TJ just remembered thinking of his mother before he had a painful sneeze directly into the doctor’s face in accidental response.
Elaine and the family saw no reason to dissuade the doctor of his assumptions.
And now, three seasons later, TJ was facing the possibility of making the same mistake again.
No, that wasn’t entirely accurate, but he’d have to be wise about his approach here, and he’d have to be careful.
TJ looked at his mother, his heart racing in his chest.
“I’m going to the ball tonight,” TJ decided, He was going to see Diego again, and if he saw Sean again, well, TJ had more important things to waste energy on…
He ran down the stairs to the piano, a few ideas in the form of notes came to mind, and he’d have to hurry to write them down and play them before it was time to leave.
Chapter 5: Night Three
When things seem bleakest, sometimes acts of courage help more than thought possible.
Evening approached like it always did with the sun setting in the west, and TJ’s costume felt right, like the shark medallion and the handkerchief deep in his waistcoat pocket while TJ adjusted his mask for the final time. Doug and Anne were dressed as Eros and Psyche from Greek mythology.

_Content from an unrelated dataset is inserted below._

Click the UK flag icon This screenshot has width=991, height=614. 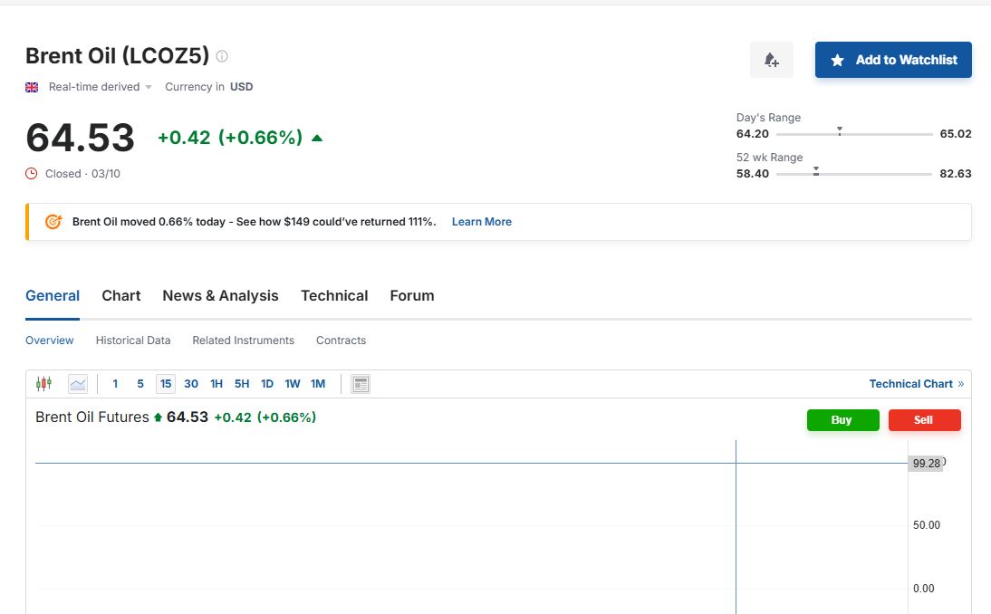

“If it gets too much TJ,” Doug began but TJ looked to reassure him, nervous energy causing his internal organs to tighten and quiver.
Their mother had offered to join them, but with his hand on the shark medallion, TJ thanked his mother for her offer, but decided this was something he needed to do alone. Doug told TJ he could respect that, but TJ knew his brother would be on high alert tonight, which would make an opportunity to see Ash alone would be more difficult.
“I’ll be fine Dougie, and I’ve got you and Anne on my side.”
“I was going to say look to the de Fer’s nieces, they like you for some reason.” Doug said teasingly, his grin matching his tone.
TJ grinned back, and the cab was filled with silence for a moment before they arrived at the landing tarmac of the Dirigible Tremaine.
The sun had reached halfway down the horizon and Mistress Clocksgeare and Pierre were there to greet them as they boarded.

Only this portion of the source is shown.